Bezirksgericht Lenzburg

Juniorentrainer stand auf Kinderpornos – ins Gefängnis muss er nicht

Bezirksgericht Lenzburg: Ein Fussballjuniorentrainer konsumierte Kinderpornos stand deswegen vor Gericht.

Bezirksgericht Lenzburg: Ein Fussballjuniorentrainer konsumierte Kinderpornos stand deswegen vor Gericht.

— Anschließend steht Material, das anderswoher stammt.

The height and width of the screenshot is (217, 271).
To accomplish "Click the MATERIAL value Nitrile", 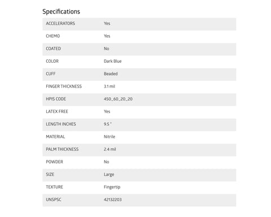I will tap(110, 137).
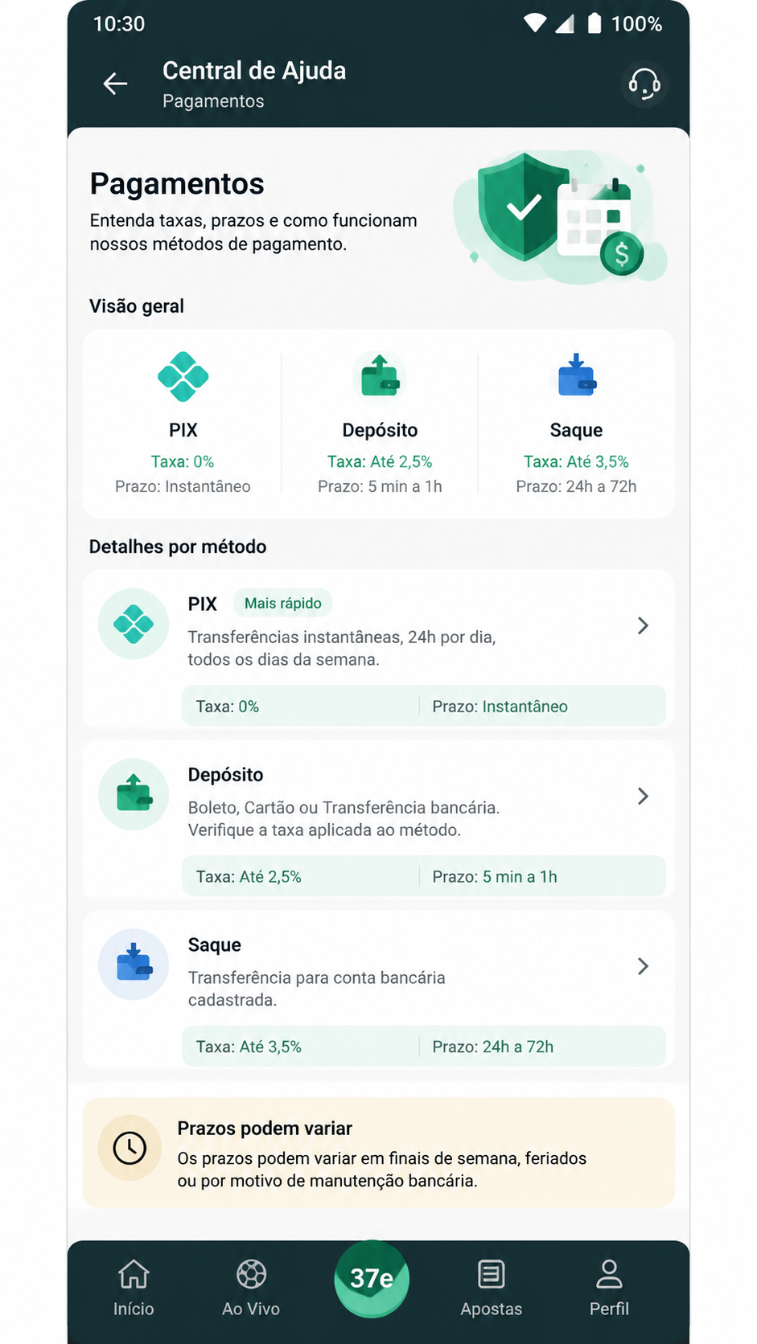Tap the Mais rápido badge
The width and height of the screenshot is (757, 1344).
283,603
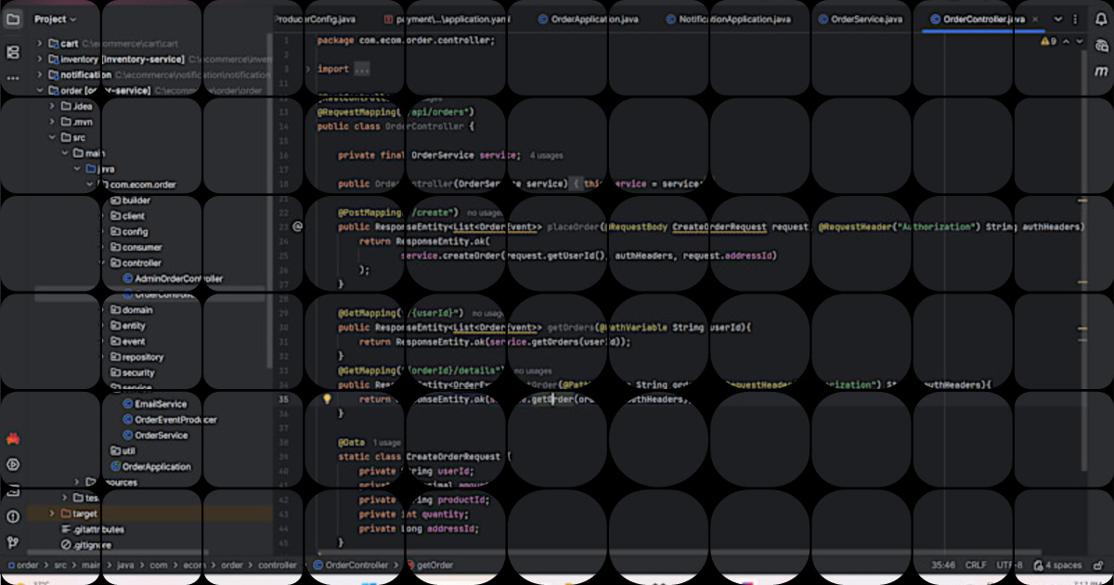Expand the cart module in project tree
1114x585 pixels.
40,44
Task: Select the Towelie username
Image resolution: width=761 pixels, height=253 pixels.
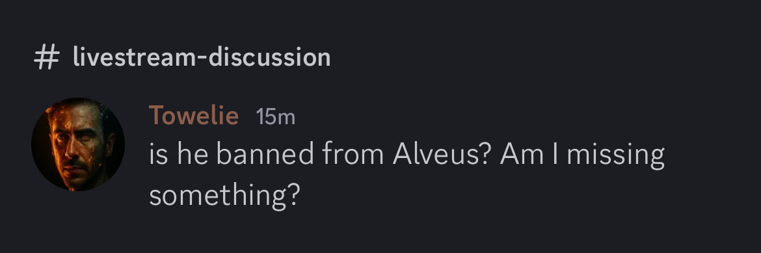Action: (194, 116)
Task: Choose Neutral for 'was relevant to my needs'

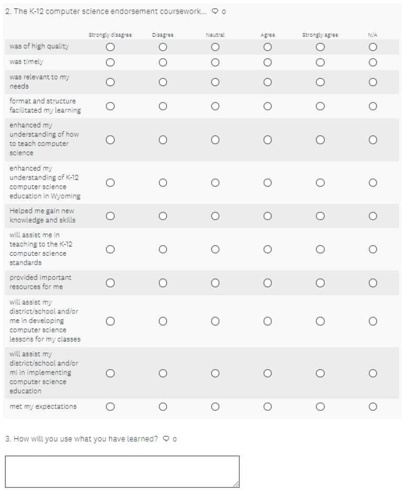Action: click(x=215, y=82)
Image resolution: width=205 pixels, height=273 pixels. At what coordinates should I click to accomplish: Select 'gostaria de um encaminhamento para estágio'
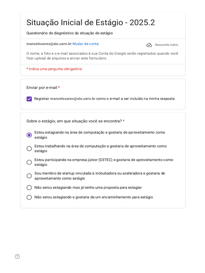coord(29,197)
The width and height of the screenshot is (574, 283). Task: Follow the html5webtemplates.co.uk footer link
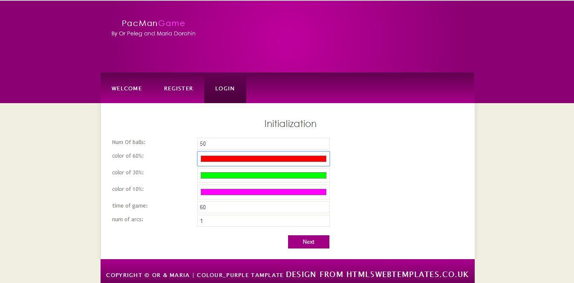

Jahrzehntelang betreute der Mann Fussball-Junioren, konsumierte privat aber Kinderpornos. Das Bezirksgericht Lenzburg gibt ihm nun eine Chance, von der Sucht loszukommen.

1123 Bilder und 332 Videos mit kinderpornografischem Inhalt, überwiegend von minderjährigen Knaben, teilweise in brutalem Geschlechtsverkehr mit Erwachsenen: Zwischen Oktober 2013 und Februar 2018 hatte ein 50-Jähriger aus der Region diese Dateien übers Internet heruntergeladen und auf seinem Computer gespeichert. Dazu fand die Polizei zwei Videokassetten mit ähnlichem Inhalt bei ihm zuhause.

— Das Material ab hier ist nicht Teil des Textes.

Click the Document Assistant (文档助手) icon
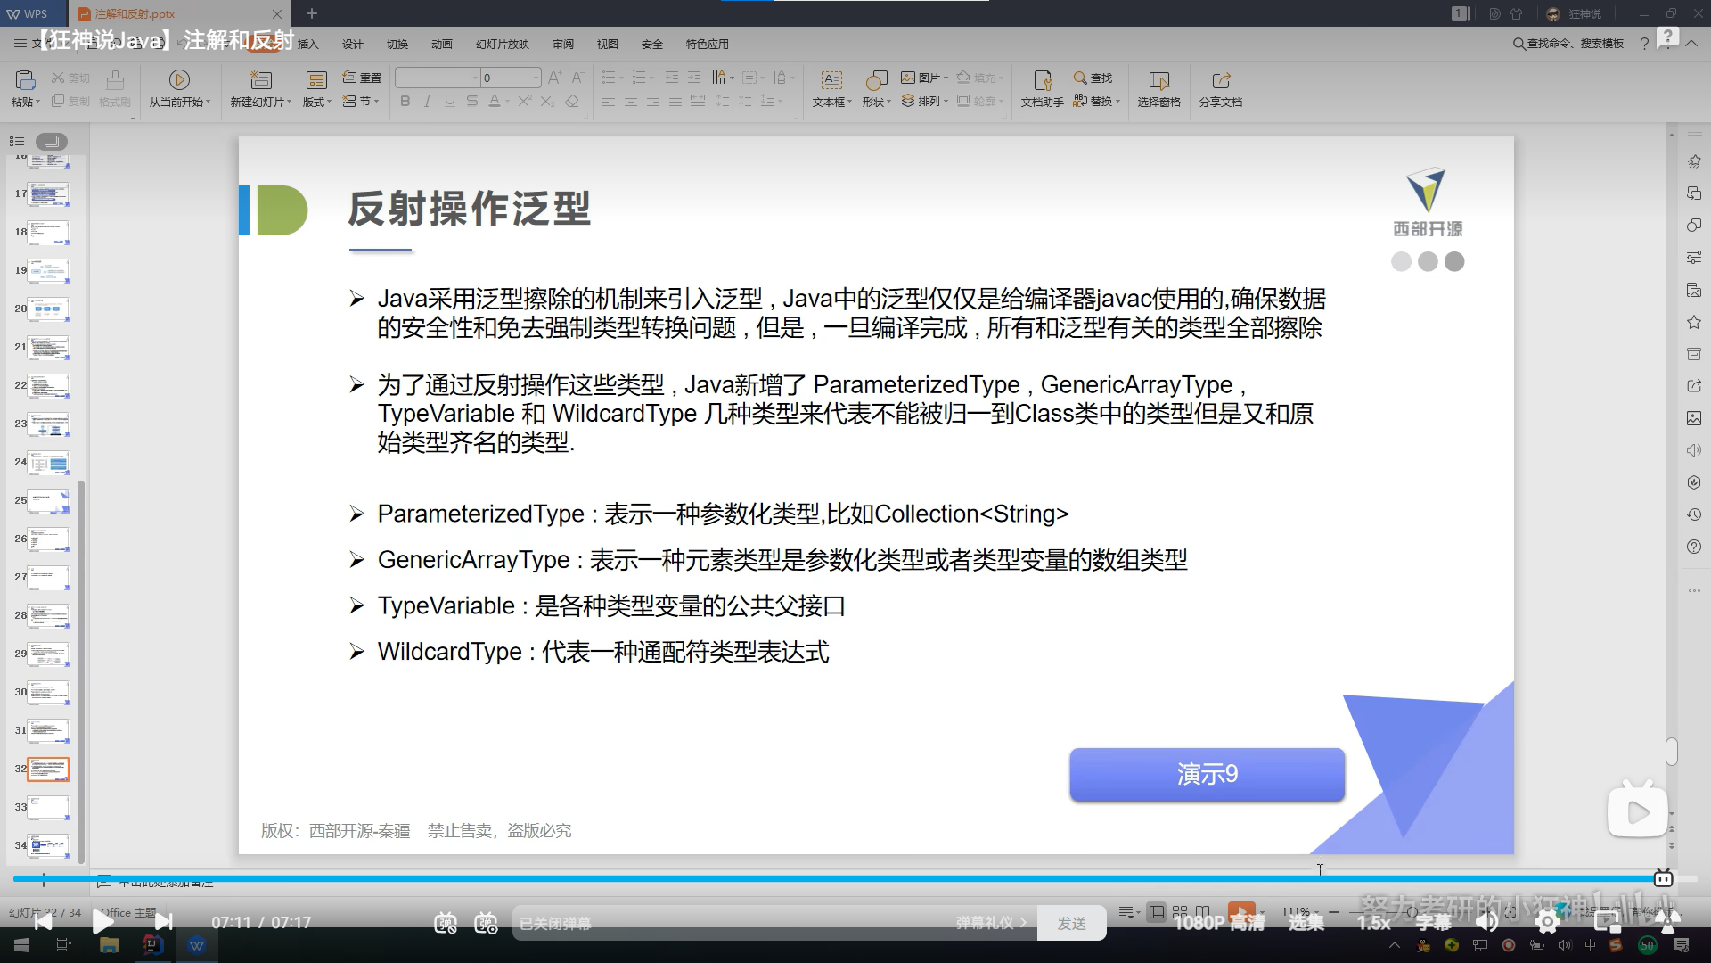 pyautogui.click(x=1042, y=82)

Aufgeflogen ist der Mann im September 2017 nach einem Hinweis aus Kanada: Das National Child Exploitation Coordination Centre der kanadischen Polizei meldete das Versenden eines kinderpornografischen Bildes über eine App an das Polizeiamt der EU (Europol), dieses benachrichtige die Bundeskriminalpolizei.

«Ich will wissen, warum ich das gemacht habe»

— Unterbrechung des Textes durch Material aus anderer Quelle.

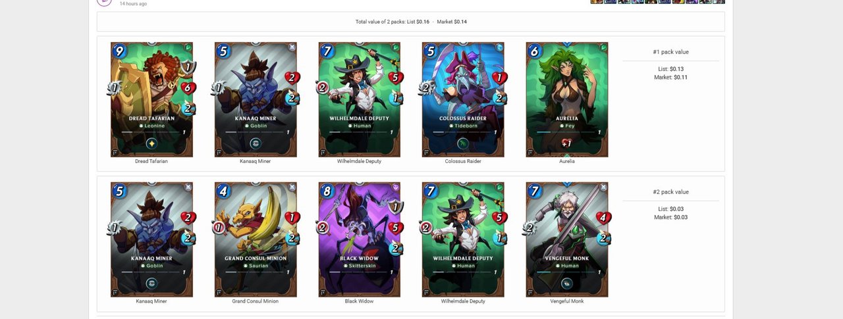The height and width of the screenshot is (319, 843).
Task: Open the Aurelia card image
Action: [x=566, y=99]
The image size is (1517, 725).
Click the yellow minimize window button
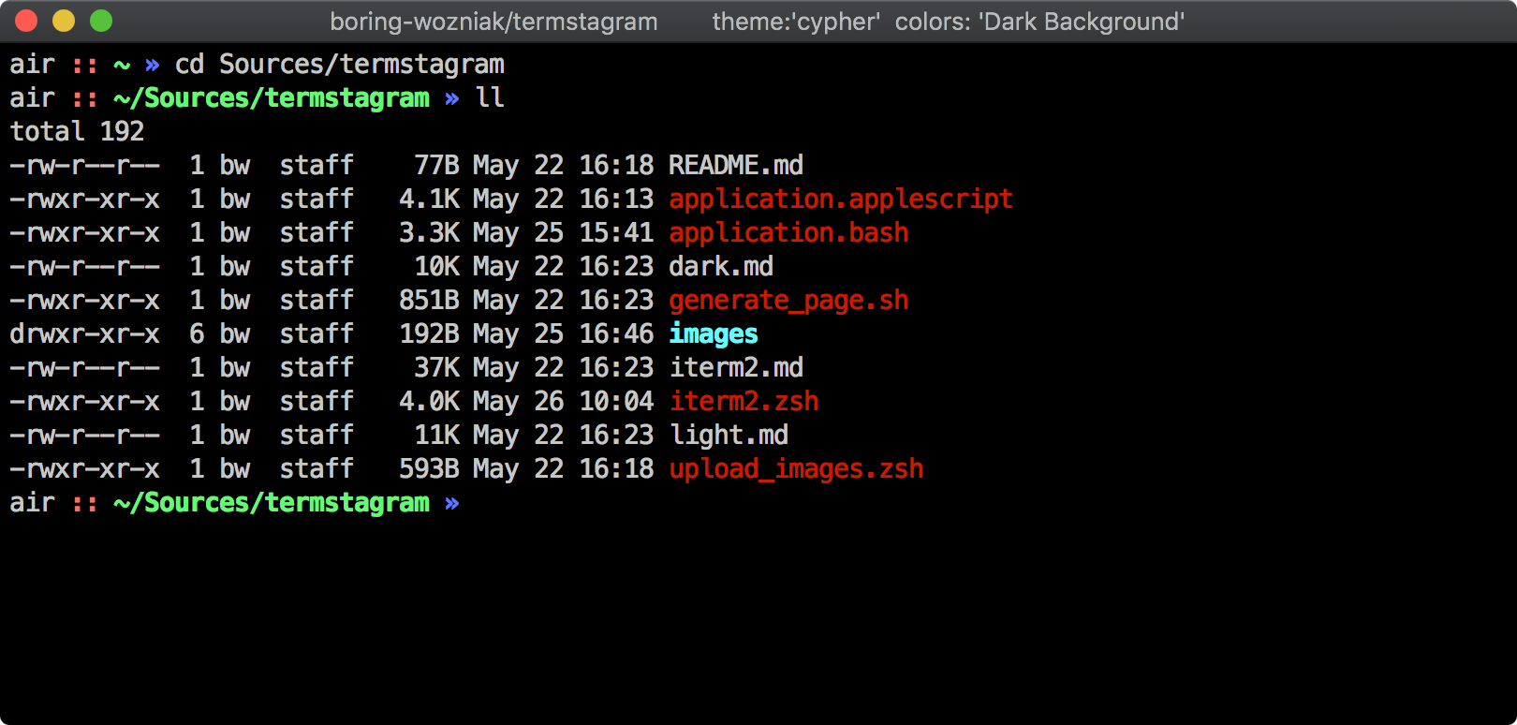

Der Mann war jahrzehntelang Fussball-Juniorentrainer. An der Verhandlung ist kein Wort dazu gefallen, ob er sich jemals an einem Kind vergriffen habe. Vor Gericht zeigte er sich schuldeinsichtig und therapiewillig. Was er gemacht habe, sei «unverzeihlich», vom psychologischen Gutachten sei er schockiert. «Dass ich diese Krankheit habe, ist für mich nicht fassbar. Ich will wissen, warum ich das gemacht habe», sagte er mit Scham, eher leise und teilweise undeutlich. Arbeitgeber und Familie wüssten nichts über die Anklage, eine Freiheitsstrafe wäre für ihn eine Katastrophe, da er seine Arbeit verlieren würde, für die er so lange gekämpft habe.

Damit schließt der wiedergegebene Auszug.